Task prompt> Return the lines below in which the string "nước" occurs.

Stored data
══════

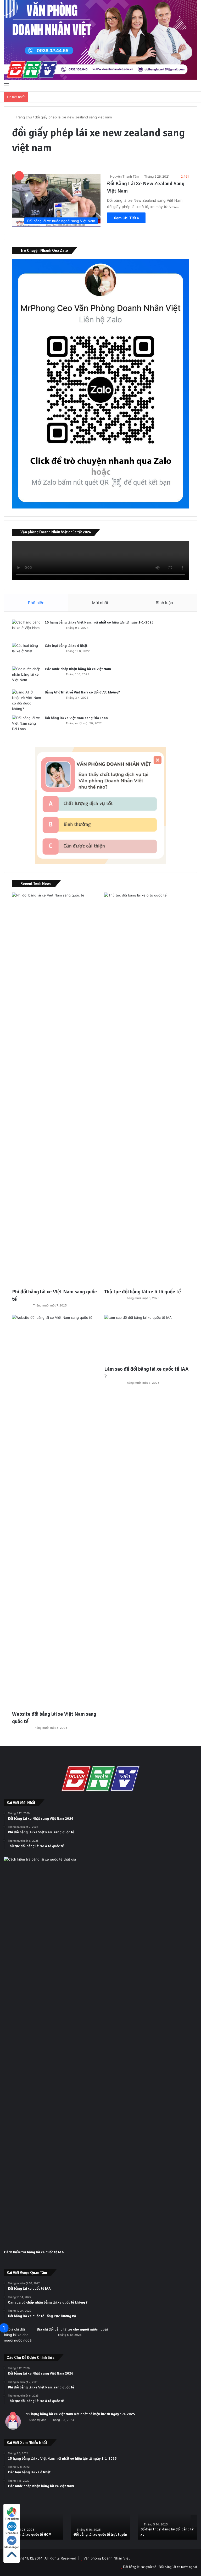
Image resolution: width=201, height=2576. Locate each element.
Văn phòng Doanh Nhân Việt (106, 2558)
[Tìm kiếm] (194, 85)
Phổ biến (36, 602)
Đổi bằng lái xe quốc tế (139, 2567)
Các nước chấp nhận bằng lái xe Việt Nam (78, 669)
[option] (33, 2519)
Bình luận (164, 602)
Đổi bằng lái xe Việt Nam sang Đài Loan (76, 718)
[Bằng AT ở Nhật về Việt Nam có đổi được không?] (26, 701)
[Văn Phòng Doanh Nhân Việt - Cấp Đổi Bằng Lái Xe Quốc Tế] (100, 40)
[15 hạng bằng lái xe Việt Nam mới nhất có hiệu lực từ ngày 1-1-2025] (26, 629)
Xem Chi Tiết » (126, 218)
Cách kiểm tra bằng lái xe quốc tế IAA (34, 2252)
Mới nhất (100, 602)
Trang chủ (23, 117)
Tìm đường (12, 2518)
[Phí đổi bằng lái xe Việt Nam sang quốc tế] (54, 1089)
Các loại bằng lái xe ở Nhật (66, 645)
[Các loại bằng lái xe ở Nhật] (26, 653)
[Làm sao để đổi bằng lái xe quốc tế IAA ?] (146, 1339)
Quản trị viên (37, 2420)
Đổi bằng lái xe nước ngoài (178, 2567)
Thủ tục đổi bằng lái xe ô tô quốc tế (142, 1291)
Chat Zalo (11, 2532)
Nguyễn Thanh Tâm (124, 176)
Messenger (11, 2546)
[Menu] (6, 85)
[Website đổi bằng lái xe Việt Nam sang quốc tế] (54, 1511)
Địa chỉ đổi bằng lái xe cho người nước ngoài (72, 2329)
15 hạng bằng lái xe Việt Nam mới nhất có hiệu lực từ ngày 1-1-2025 (99, 622)
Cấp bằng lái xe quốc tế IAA (163, 2534)
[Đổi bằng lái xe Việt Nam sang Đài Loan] (26, 725)
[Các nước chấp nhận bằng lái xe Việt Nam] (26, 676)
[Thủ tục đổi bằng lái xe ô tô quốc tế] (146, 1089)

══════

Your solution>
Các nước chấp nhận bằng lái xe Việt Nam (78, 669)
Đổi bằng lái xe nước ngoài (178, 2567)
Địa chỉ đổi bằng lái xe cho người nước ngoài (72, 2329)
[Các nước chấp nhận bằng lái xe Việt Nam] (26, 676)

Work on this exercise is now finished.